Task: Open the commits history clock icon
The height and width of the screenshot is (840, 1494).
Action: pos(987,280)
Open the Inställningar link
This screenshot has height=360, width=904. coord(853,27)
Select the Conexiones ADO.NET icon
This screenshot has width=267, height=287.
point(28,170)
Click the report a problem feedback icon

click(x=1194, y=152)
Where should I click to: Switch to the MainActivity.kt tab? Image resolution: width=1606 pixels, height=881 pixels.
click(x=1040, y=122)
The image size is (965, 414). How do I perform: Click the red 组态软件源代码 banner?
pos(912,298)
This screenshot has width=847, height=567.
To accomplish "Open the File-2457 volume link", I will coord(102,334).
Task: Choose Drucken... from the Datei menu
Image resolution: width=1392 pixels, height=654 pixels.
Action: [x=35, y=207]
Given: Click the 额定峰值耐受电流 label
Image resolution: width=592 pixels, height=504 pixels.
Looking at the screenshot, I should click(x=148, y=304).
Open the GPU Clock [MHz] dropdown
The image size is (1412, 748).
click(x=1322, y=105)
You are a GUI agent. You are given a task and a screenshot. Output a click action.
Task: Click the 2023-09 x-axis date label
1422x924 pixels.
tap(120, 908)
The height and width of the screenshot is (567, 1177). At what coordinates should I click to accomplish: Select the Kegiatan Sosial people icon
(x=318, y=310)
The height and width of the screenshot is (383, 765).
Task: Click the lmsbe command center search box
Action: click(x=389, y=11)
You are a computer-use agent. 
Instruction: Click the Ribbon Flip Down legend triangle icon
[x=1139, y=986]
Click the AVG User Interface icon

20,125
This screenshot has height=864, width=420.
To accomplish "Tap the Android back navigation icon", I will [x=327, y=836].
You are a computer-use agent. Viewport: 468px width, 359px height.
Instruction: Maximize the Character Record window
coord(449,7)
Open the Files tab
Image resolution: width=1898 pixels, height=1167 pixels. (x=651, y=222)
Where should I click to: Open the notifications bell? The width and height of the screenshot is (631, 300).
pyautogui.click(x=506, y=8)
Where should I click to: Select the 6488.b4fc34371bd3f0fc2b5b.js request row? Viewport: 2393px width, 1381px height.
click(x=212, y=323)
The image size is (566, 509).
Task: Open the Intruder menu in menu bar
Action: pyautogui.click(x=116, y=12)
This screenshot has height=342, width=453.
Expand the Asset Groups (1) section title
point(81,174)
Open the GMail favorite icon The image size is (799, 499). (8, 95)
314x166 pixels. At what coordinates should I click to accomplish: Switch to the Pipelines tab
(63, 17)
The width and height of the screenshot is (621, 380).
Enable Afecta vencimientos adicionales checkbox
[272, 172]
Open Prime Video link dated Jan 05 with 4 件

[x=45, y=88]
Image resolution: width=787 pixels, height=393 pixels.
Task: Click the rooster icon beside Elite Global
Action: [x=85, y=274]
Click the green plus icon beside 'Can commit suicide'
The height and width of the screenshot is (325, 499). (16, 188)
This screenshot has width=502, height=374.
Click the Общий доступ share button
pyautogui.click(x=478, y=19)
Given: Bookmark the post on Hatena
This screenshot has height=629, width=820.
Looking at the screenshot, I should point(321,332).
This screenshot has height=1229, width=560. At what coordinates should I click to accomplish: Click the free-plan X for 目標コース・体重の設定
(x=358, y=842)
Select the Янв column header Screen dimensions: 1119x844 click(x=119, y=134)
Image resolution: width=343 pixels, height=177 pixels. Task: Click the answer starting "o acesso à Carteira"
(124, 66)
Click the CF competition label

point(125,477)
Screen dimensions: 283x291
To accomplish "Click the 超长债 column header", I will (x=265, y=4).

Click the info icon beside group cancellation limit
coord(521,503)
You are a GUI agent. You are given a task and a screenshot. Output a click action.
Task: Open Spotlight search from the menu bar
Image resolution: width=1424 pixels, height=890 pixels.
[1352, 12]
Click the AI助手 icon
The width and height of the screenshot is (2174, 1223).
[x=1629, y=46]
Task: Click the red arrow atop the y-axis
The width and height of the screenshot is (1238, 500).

> Short exercise:
Reproduce all of the data above, swapping every "Instruction" for "Command" and leaving everything else unchanged.

> Answer to the problem:
Task: Open the commits history clock icon
The height and width of the screenshot is (840, 1494).
Action: pos(987,280)
Open the Inställningar link
This screenshot has height=360, width=904. coord(853,27)
Select the Conexiones ADO.NET icon
This screenshot has width=267, height=287.
point(28,170)
Click the report a problem feedback icon

click(x=1194, y=152)
Where should I click to: Switch to the MainActivity.kt tab? Image resolution: width=1606 pixels, height=881 pixels.
click(x=1040, y=122)
The image size is (965, 414). How do I perform: Click the red 组态软件源代码 banner?
pos(912,298)
This screenshot has width=847, height=567.
To accomplish "Open the File-2457 volume link", I will coord(102,334).
Task: Choose Drucken... from the Datei menu
Image resolution: width=1392 pixels, height=654 pixels.
Action: [x=35, y=207]
Given: Click the 额定峰值耐受电流 label
Image resolution: width=592 pixels, height=504 pixels.
Looking at the screenshot, I should click(x=148, y=304).
Open the GPU Clock [MHz] dropdown
The image size is (1412, 748).
click(x=1322, y=105)
You are a GUI agent. You are given a task and a screenshot. Output a click action.
Task: Click the 2023-09 x-axis date label
1422x924 pixels.
tap(120, 908)
The height and width of the screenshot is (567, 1177). At what coordinates should I click to accomplish: Select the Kegiatan Sosial people icon
(x=318, y=310)
The height and width of the screenshot is (383, 765).
Task: Click the lmsbe command center search box
Action: click(x=389, y=11)
You are a computer-use agent. 
Command: Click the Ribbon Flip Down legend triangle icon
[x=1139, y=986]
Click the AVG User Interface icon

20,125
This screenshot has height=864, width=420.
To accomplish "Tap the Android back navigation icon", I will [x=327, y=836].
You are a computer-use agent. Viewport: 468px width, 359px height.
Command: Maximize the Character Record window
coord(449,7)
Open the Files tab
Image resolution: width=1898 pixels, height=1167 pixels. (x=651, y=222)
Where should I click to: Open the notifications bell? The width and height of the screenshot is (631, 300).
pyautogui.click(x=506, y=8)
Where should I click to: Select the 6488.b4fc34371bd3f0fc2b5b.js request row? Viewport: 2393px width, 1381px height.
click(x=212, y=323)
The image size is (566, 509).
Task: Open the Intruder menu in menu bar
Action: pyautogui.click(x=116, y=12)
This screenshot has height=342, width=453.
Expand the Asset Groups (1) section title
point(81,174)
Open the GMail favorite icon The image size is (799, 499). (8, 95)
314x166 pixels. At what coordinates should I click to accomplish: Switch to the Pipelines tab
(63, 17)
The width and height of the screenshot is (621, 380).
Enable Afecta vencimientos adicionales checkbox
[272, 172]
Open Prime Video link dated Jan 05 with 4 件

[x=45, y=88]
Image resolution: width=787 pixels, height=393 pixels.
Task: Click the rooster icon beside Elite Global
Action: [x=85, y=274]
Click the green plus icon beside 'Can commit suicide'
The height and width of the screenshot is (325, 499). (16, 188)
This screenshot has width=502, height=374.
Click the Общий доступ share button
pyautogui.click(x=478, y=19)
Given: Bookmark the post on Hatena
This screenshot has height=629, width=820.
Looking at the screenshot, I should point(321,332).
This screenshot has height=1229, width=560. At what coordinates should I click to accomplish: Click the free-plan X for 目標コース・体重の設定
(x=358, y=842)
Select the Янв column header Screen dimensions: 1119x844 click(x=119, y=134)
Image resolution: width=343 pixels, height=177 pixels. Task: Click the answer starting "o acesso à Carteira"
(124, 66)
Click the CF competition label

point(125,477)
Screen dimensions: 283x291
To accomplish "Click the 超长债 column header", I will (x=265, y=4).

Click the info icon beside group cancellation limit
coord(521,503)
You are a GUI agent. You are given a task and a screenshot. Output a click action.
Task: Open Spotlight search from the menu bar
Image resolution: width=1424 pixels, height=890 pixels.
[1352, 12]
Click the AI助手 icon
The width and height of the screenshot is (2174, 1223).
[x=1629, y=46]
Task: Click the red arrow atop the y-axis
The width and height of the screenshot is (1238, 500).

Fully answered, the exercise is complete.